Foo Fighters shuffle genres within a classic-rock bent
A turbocharged Foo Fighters blast through “Concrete and Gold,” the ninth studio album by a rock band that has been working since 1994 and can still headline arenas.
The album — released Friday — is a tenacious attempt to retain the classic-rock virtues that Foo Fighters cherish while using all the flexibility of a digital era.
When the band formed after the suicide of Kurt Cobain and the dissolution of Nirvana, Dave Grohl — who was known only as Nirvana’s drummer — turned out to be a songwriter and singer who could dish up a steady supply of fierce riffs, anthemtopping melodies and believable angst.
The lyrics presented him as a seeker, an embattled underdog, a guy seizing his last chance, a defender of vanishing glories — roles that became truer in the next decades.
In the 1990s, grunge and its radio-friendly “alternative rock” descendants were at the center of both rock and pop. But more recently, the old rock paradigm — a fixed band making albums together, year after year — has been destabilized and pushed aside by the free-floating collaborations of dance music, hip-hop and pop.
What once was a vanguard, and then a mainstream, is now a subset of classic rock. Yet Foo Fighters have been proud to be classicists — keepers of the flame.
On “Concrete and Gold,” Foo Fighters reflect the entire timeline of the classic-rock format: There are homages to the Beatles, Led Zeppelin, Pink Floyd, Queen, glam, thrash and grunge.
But the band has a new producer, Greg Kurstin, who has collaborated with Adele, Pink and Beck.
With him, Foo Fighters now shuffle genres, even within songs, more suddenly and whimsically — more digitally — than ever. Previous albums presented studioenhanced versions of the band onstage. Here, Foo Fighters can switch configurations in an instant.
“Run,” released in advance of the album, signaled the new stylehopping prerogatives. It has the kind of desperate yet yearning refrain that Grohl has delivered again and again: “Wake up / Run for your life with me.”
It begins with pretty guitar arpeggios — the Beatles’ “Dear Prudence” in a hall of mirrors — but escalates to a buzzing, thrashing guitar riff backing distorted vocals and whipsaws between half-speed arena chorus and fast headbanger.
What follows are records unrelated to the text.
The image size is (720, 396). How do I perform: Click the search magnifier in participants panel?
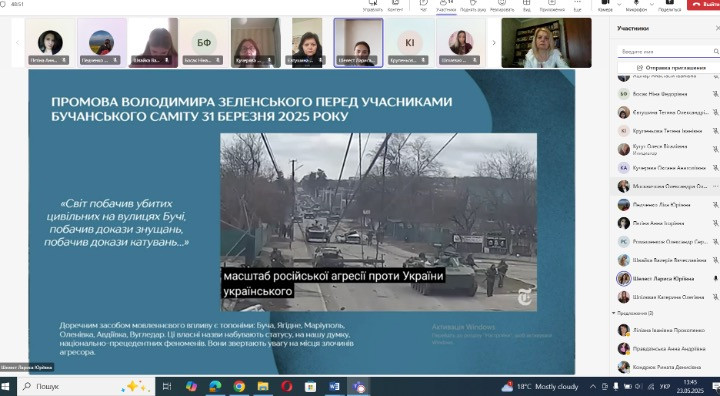click(x=716, y=51)
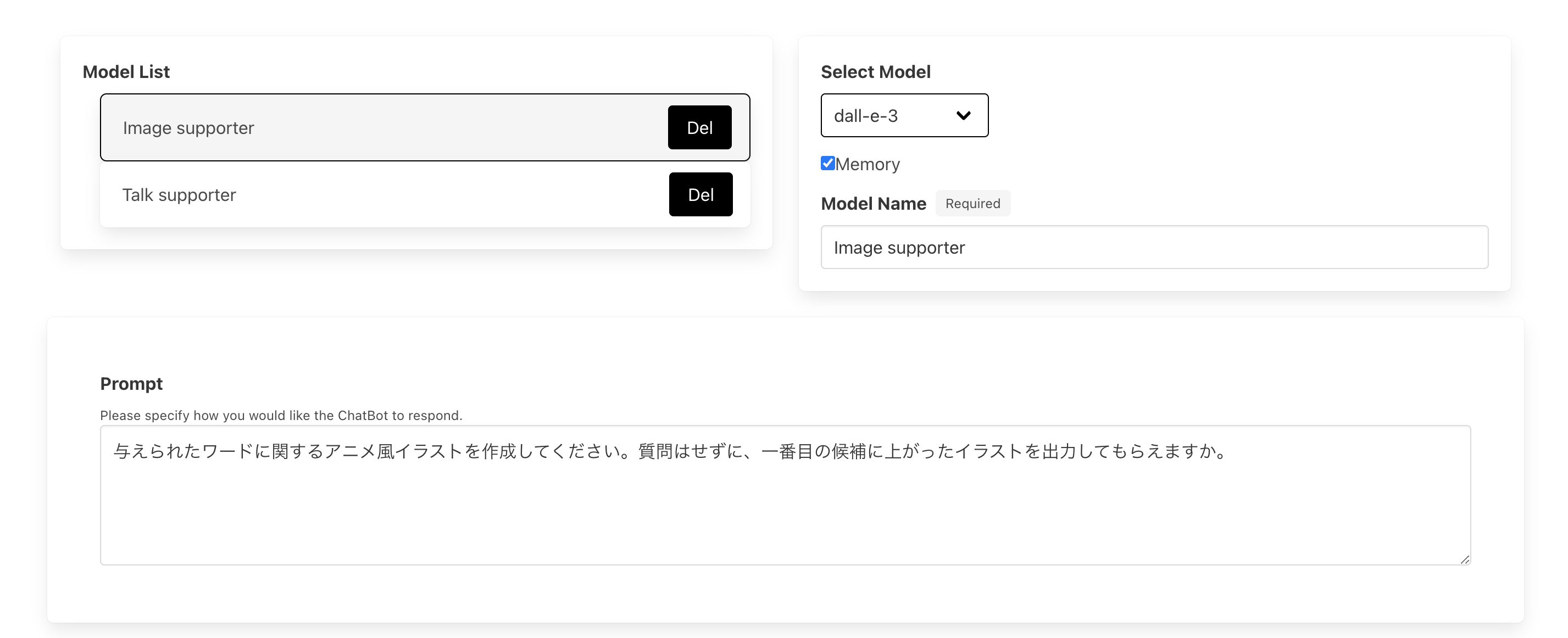This screenshot has width=1568, height=638.
Task: Click 'dall-e-3' text in the selector
Action: [865, 115]
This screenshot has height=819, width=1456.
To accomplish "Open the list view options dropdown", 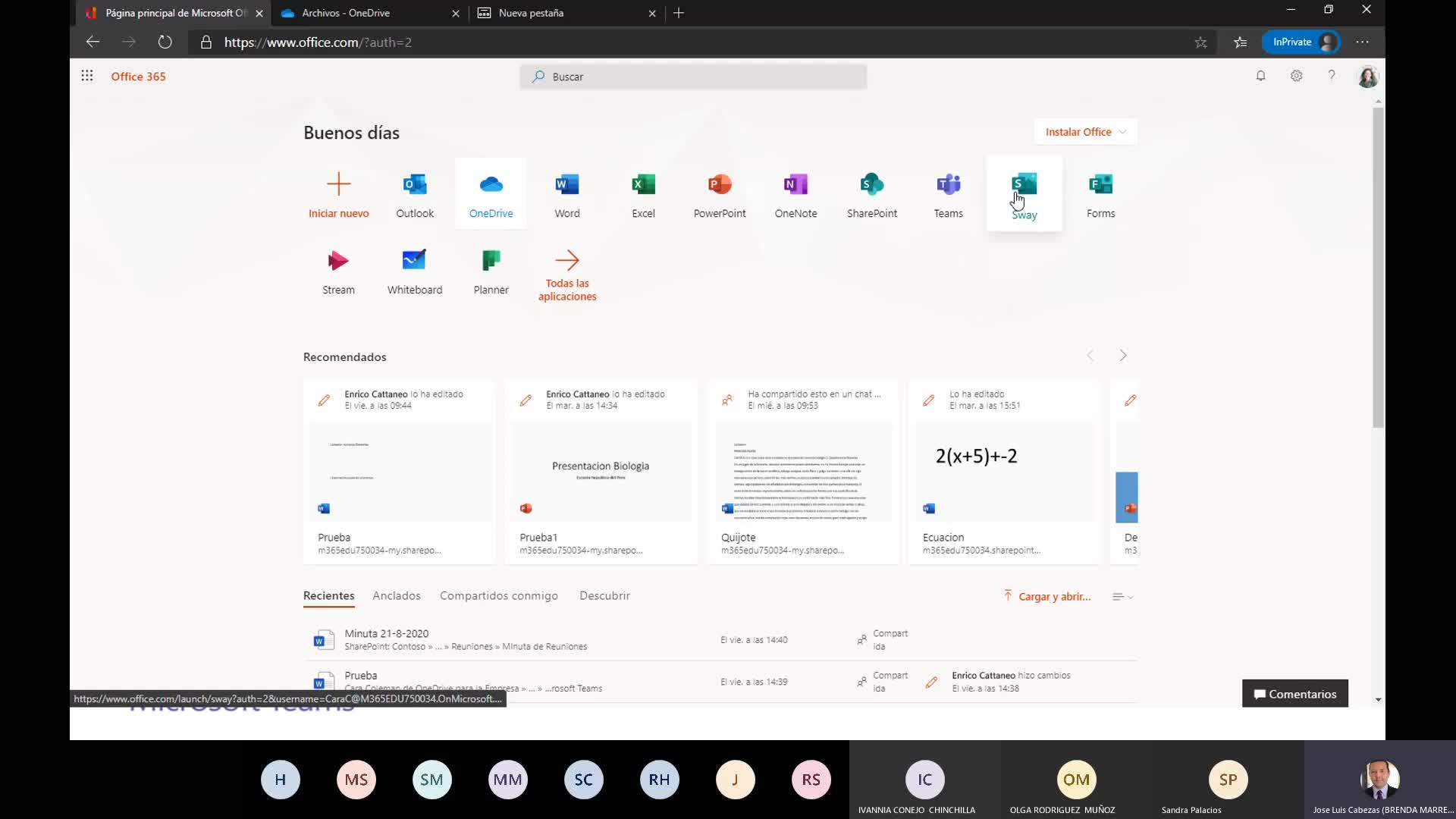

It hits hard without worrying about naturalism.
The songs churn through personal and political turmoil, maintaining the old grunge desperation.
In “The Sky Is a Neighborhood,” a walloping power ballad, an unabashedly overwrought Grohl sings, “My mind is a battlefield / All hope is gone / Trouble to the right and left / Whose side are you on?”
In “Dirty Water,” he declares affection in ecocatastrophe terms — “I’m a natural disaster / You’re the morning after all my storms” — as the music evolves from gentle neo-psychedelic pop to full rock blare behind an environmental warning: “Bleed dirty water / breathe dirty sky.”
Grohl and Foo Fighters wear their influences so openly — Pink Floyd in “Concrete and Gold,” Led Zeppelin in “Make It Right,” the Beatles throughout — that they still come across as earnest, proficient journeymen — disciples rather than trailblazers.